According to the NDLEA, at least, four drug barons, including a Jamaican and the warehouse manager have been arrested.
The National Drug Law Enforcement Agency (NDLEA) says its operatives have busted a major warehouse in a secluded estate in the Ikorodu area of Lagos State, where over N194 billion worth of crack were seized.
Its Director, Media and Advocacy, Femi Babafemi, made this known in a statement on Monday in Abuja.
An online publication, Ark Behavioral Health Editorial Team, described cocaine as “a powerful stimulant drug that can make you feel extremely happy and energized.
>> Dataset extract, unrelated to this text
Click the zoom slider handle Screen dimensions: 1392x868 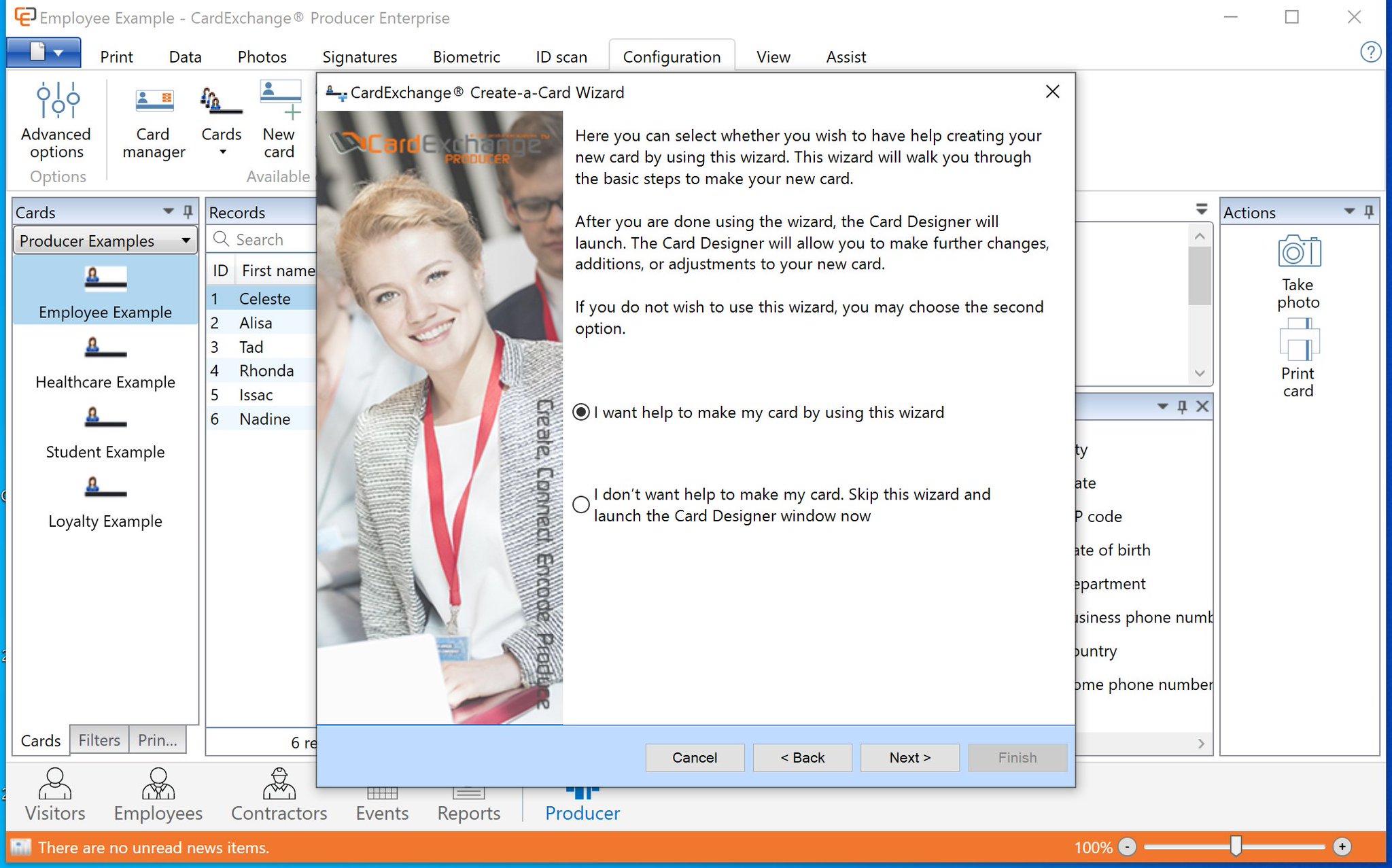click(1236, 846)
Some healthcare providers use it as an anesthetic before surgery.
“In most cases, though, Cocaine is considered an illegal drug.
“Street dealers often mix powdered cocaine with water and baking soda and boil the mixture into a solid, rock-like substance called ‘crack Cocaine’ or just ‘crack.”
Mr Babafemi said the illicit drugs, which were 1.8 tons (1,855 kilogrammes), were worth more than $278.2 million.
He said that it was the equivalent of about N194.7 billion in street value.
The NDLEA spokesperson said the seizures appeared to be “the biggest singular cocaine seizure in the history of Nigeria’s premier anti-narcotic agency”.
According to him, at least, four drug barons, including a Jamaican and the warehouse manager have been arrested.
“This was done in a well-coordinated and intelligence-led operation that lasted two days across different locations in Lagos State.
“Kingpins of the Cocaine cartel in custody.
“They are all members of an international drug syndicate that the agency has been trailing since 2018,” Mr Babafemi said.
He said the warehouse, raided by the NDLEA operatives on September 18, was located in Solebo Estate, Ikorodu.
The NDLEA spokesperson said the barons were picked from their hotels and hideouts in different parts of Lagos, between Sunday night and Monday morning.
“Preliminary investigation reveals the class ‘A’ drugs were warehoused in the residential estate, from where the cartel was trying to sell them to buyers in Europe, Asia, and other parts of the world.
“They were stored in 10 travel bags and 13 drums,” he said.
Mr Babafemi quoted the NDLEA Chairperson, Buba Marwa, a retired Brigadier-General, as commending all the officers and men of the agency involved in the extensive investigation.
This, Mr Marwa said, included those of the American Drug Enforcement Administration, (US-DEA).
He said the bust was a historical blow to the drug cartels and a strong warning.
“They will all go down if they failed to realise that the game had changed,” Mr Marwa said.